La Breast Unit del Policlinico Campus Bio-Medico è uno dei 15 centri di Senologia individuati dalla Regione Lazio e inseriti nel decreto del febbraio 2015. Tratta 250 casi l’anno, con numeri in crescita. È un centro di diagnosi e cura in grado di garantire un approccio integrato al tumore al seno, con il supporto di un team di professionisti dedicati in strutture tecnologicamente avanzate. Qui si garantiscono integrazione, tempestività e appropriatezza delle cure e si offrono percorsi personalizzati di diagnosi e trattamento per ogni paziente. Inoltre, dal 2009, è attivo l’Ambulatorio Open senza necessità di prenotazione che nasce dalla collaborazione con i medici di famiglia e rappresenta un modello d’interazione con la medicina di territorio. L’ambulatorio garantisce una diagnosi in 48 ore alle donne con sospetta sintomatologia di tumore al seno.

«Oggi facciamo un altro passo in avanti verso un sistema regionale sanitario sempre più competitivo e che inaugura nuovi spazi e nuove opportunità», ha affermato il presidente Zingaretti evidenziando che grazie alla nuova Breast Unit «il Lazio diventa una delle regioni all’avanguardia per vicinanza alle donne che hanno il problema del tumore al seno. È un modo rivoluzionario di accogliere nel sistema e affrontare queste patologie. La determinazione che abbiamo messo sulla costruzione delle Breast Unit – ha continuato – sta rendendo il sistema molto protagonista, quindi è bene che anche al Campus parta, già su una meravigliosa storia, anche questo modo di approcciarsi alla cura e all’umanizzazione delle cure. E poi nuovi posti di terapia intensiva all’avanguardia in una struttura che sta ottenendo risultati eccezionali sugli esiti delle cure. Nell’incontro con gli operatori, dopo anni di lavoro, abbiamo potuto segnare il traguardo di un campus forte in un sistema regionale forte, uno degli obbiettivi che ci siamo dati 4 anni fa e che abbiamo raggiunto. Non è vero che non si può cambiare: quando si collabora, si coopera e ci si danno degli obbiettivi, le cose cambiano e cambiano in meglio».

«L’università Campus Bio-Medico è ancora in una fase di sviluppo e di crescita – ha aggiunto il presidente  Felice Barela -. Per noi la crescita non è solo dimensionale, anche se nei prossimi anni stiamo programmando con la Regione Lazio alcuni passi in questa direzione – l’avvio di un Dea, un pronto soccorso – e abbiamo in programma anche lo sviluppo di laboratori di genetica, particolarmente importanti per la facoltà di Medicina, ed entrare nella rete del tumore al polmone della Regione Lazio con la nostra chirurgia toracica. Questi passi di crescita devono sempre essere accompagnati dalla qualità clinica, che è attestata dal Piano nazionale esiti, dove abbiamo avuto ottimi risultati negli ultimi anni, e dal nostro impegno con l’accreditamento Joint Commission. Vogliamo dare un servizio che non è ampio solo in senso numerico ma anche in quello della qualità che deve essere la più elevata possibile».

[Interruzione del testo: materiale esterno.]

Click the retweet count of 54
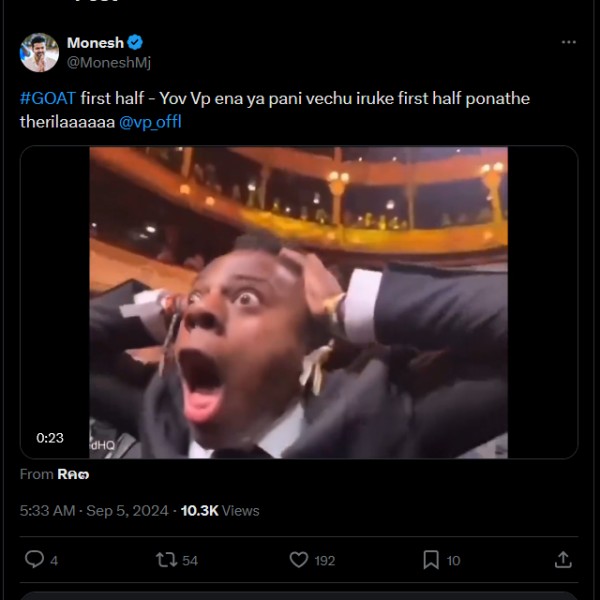 coord(190,561)
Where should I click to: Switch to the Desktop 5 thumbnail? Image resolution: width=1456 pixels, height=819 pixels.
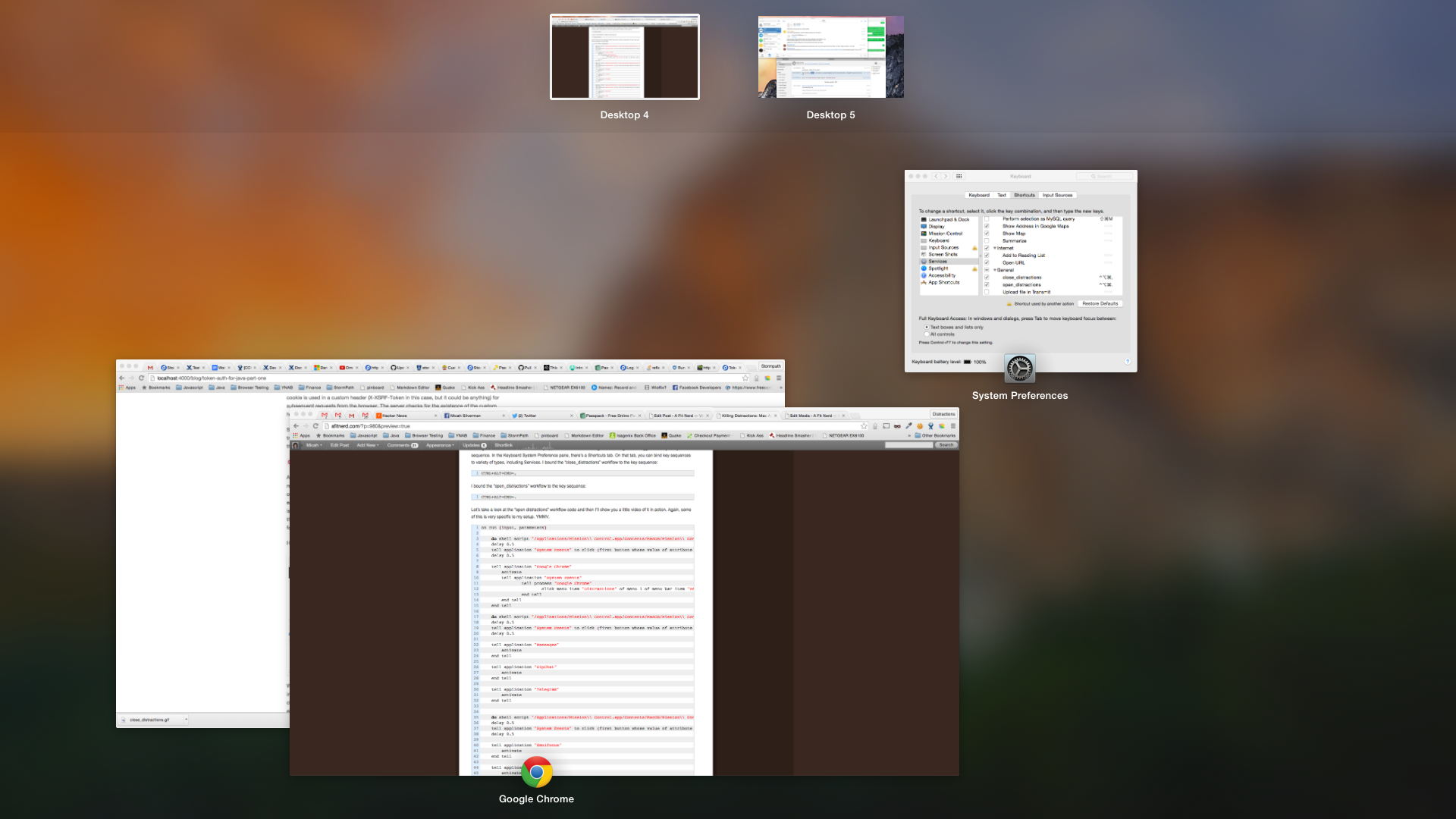[x=830, y=57]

Il policlinico universitario Campus Bio-Medico eroga prestazioni in convenzione con il Servizio sanitario nazionale e privatamente. Dispone di 27 aree specialistiche e 12 sale operatorie ed  ospita 322 posti letto autorizzati (di cui 286 a contratto con Ssn) in camere singole e doppie. Nel 2017 ha ricevuto il rinnovo dell’accreditamento presso la JCI-Joint Commission International. All’interno del policlinico si svolge attività sanitaria, didattica e di ricerca con gli studenti e gli specializzandi dei corsi di laurea di Medicina e Chirurgia, Infermieristica e Tecniche di Radiologia. Ha al suo attivo 13.536 ricoveri ordinari totali, 20mila accessi all’anno al day hospital e oltre 1 milione di prestazioni ambulatoriali ogni anno.